# Fölébredtem éjféltájba': Egy barmom sincs az állásba'.



## Idiomaphile

I'm merely trying to translate this.

I think it says, "I woke up around midnight: there was no beast standing."

I'm not sure why the inessive case of "allas" is used, but I get the drift, I believe.


----------



## francisgranada

I think that _állás _in this case is a noun and means rather _stall_, _stable _(or something similar), i.e. a closed place where the beast used to stay ("stand") during the night. It seems to me a bit archaical usage of this word (but I'am not an expert in beasts ).

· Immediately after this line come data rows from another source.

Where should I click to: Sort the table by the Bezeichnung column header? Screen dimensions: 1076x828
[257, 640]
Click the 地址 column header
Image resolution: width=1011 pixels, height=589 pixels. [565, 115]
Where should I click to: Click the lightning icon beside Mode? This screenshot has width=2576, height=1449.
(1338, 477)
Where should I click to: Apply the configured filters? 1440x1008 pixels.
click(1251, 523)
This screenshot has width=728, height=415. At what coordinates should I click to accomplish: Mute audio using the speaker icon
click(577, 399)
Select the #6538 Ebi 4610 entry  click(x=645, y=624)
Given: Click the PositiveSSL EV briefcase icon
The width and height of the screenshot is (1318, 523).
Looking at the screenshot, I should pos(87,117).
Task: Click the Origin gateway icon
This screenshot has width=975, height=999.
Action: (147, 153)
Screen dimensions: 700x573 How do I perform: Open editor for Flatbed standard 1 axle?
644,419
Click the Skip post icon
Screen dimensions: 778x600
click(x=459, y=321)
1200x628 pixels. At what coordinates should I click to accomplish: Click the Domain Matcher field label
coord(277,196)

So _az állásba(n)_ means _in the stall_ (_stable _...)


----------



## Olivier0

The first part of the sentence in the other thread shows that its translation  given here is correct, and for the second part, where the question is the  meaning and relationship between the words _barmom_ and _állásba'_:
_barmom_ = _barom_ "beast" + _-om_ "my",
_állásba'_ = popular/careless form of _állásban_ "in the stand" - which in a rural/old-time context might mean as francisgranada says a place where the animals "stand", a stable,
and _egy ... sincs_, literaly "even one ... is not" (_sincs_ = _is_ + _nincs_), meaning "none of ... is",
so my understanding is: none of my beasts is in the stable.
-- Olivier


----------



## Zsanna

I've looked up _állás_ in the Magyar Értelmező Kéziszótár because _stable_ didn't seem to be an immediate equivalent to me and I've found the following description:
"_nép_ Jószág (ideiglenes) pihenőhelye" (_nép_ referring to "folk language") even that doesn't give a clear definition of the place itself, although it is very likely that it is not a stable.

In the Akadémiai Kislexikon, there is the following explanation: _állatok, főként lovak, szarvasmarhák (ld. "barmok") védelmét szolgáló, fal nélküli, gerendákon álló tetőzet_.

According to this, it is surely not a stable but where is this "building" (near/in a farm or near a grazing field?) or what the roof is supposed to do (protect from the hot midday sun or from the rain or both?)... it is not clear. 

I wouldn't have a better idea than calling it a "resting place" in English - as a first attempt (hoping it doesn't evoke "cemetry"!).


----------



## Idiomaphile

Like good explanations, this has just raised further questions. But I've got the gist of it! Thanks all!


----------